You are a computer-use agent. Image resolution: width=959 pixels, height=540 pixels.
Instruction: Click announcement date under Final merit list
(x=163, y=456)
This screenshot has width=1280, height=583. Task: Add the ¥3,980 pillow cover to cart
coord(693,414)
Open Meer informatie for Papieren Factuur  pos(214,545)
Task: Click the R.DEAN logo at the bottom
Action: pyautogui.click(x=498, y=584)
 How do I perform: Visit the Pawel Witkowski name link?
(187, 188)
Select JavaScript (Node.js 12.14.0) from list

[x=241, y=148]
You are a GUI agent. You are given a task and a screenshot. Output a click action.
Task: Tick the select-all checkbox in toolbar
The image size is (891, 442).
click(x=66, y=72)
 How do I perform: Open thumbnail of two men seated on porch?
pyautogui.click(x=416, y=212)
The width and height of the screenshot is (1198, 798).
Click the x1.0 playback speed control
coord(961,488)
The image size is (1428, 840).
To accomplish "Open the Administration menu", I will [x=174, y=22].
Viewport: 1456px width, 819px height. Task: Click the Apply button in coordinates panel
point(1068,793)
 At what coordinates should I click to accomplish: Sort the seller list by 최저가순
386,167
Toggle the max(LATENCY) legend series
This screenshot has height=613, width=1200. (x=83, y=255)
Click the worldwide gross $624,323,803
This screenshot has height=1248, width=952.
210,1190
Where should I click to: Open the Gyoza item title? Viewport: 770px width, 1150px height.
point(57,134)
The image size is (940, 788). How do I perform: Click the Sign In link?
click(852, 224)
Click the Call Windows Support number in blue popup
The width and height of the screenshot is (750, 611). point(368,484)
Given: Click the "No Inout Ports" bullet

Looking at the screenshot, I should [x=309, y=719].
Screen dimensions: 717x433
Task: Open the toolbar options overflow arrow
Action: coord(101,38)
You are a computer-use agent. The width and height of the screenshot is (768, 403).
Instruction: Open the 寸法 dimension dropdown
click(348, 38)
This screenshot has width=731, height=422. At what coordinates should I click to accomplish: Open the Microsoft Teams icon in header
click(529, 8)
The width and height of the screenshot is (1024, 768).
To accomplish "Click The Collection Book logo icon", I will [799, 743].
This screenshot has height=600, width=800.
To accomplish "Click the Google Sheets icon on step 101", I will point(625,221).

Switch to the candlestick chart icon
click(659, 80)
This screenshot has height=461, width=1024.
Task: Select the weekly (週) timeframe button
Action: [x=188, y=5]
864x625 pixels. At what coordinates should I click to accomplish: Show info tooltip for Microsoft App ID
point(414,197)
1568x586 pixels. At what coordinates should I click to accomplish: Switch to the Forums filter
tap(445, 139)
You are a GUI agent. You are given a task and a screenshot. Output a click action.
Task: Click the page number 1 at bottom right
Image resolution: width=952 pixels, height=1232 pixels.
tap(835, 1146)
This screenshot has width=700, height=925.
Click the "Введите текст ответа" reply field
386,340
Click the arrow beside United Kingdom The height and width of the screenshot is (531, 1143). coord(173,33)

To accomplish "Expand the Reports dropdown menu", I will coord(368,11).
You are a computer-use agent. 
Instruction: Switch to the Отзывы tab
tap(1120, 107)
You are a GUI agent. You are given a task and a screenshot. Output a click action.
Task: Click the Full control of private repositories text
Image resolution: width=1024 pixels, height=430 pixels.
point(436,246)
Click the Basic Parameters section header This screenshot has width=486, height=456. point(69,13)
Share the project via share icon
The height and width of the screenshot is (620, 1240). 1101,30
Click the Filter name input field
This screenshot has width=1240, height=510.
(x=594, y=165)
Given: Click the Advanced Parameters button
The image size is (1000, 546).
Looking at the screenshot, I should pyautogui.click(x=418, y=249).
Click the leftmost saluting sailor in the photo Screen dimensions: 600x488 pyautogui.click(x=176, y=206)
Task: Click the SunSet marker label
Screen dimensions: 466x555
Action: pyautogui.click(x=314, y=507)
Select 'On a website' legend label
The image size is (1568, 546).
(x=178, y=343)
---+---
- _Exercise aim_
Looking at the records above, how many lines contain "will"? Answer with the number alone.

- _Response to this exercise_
4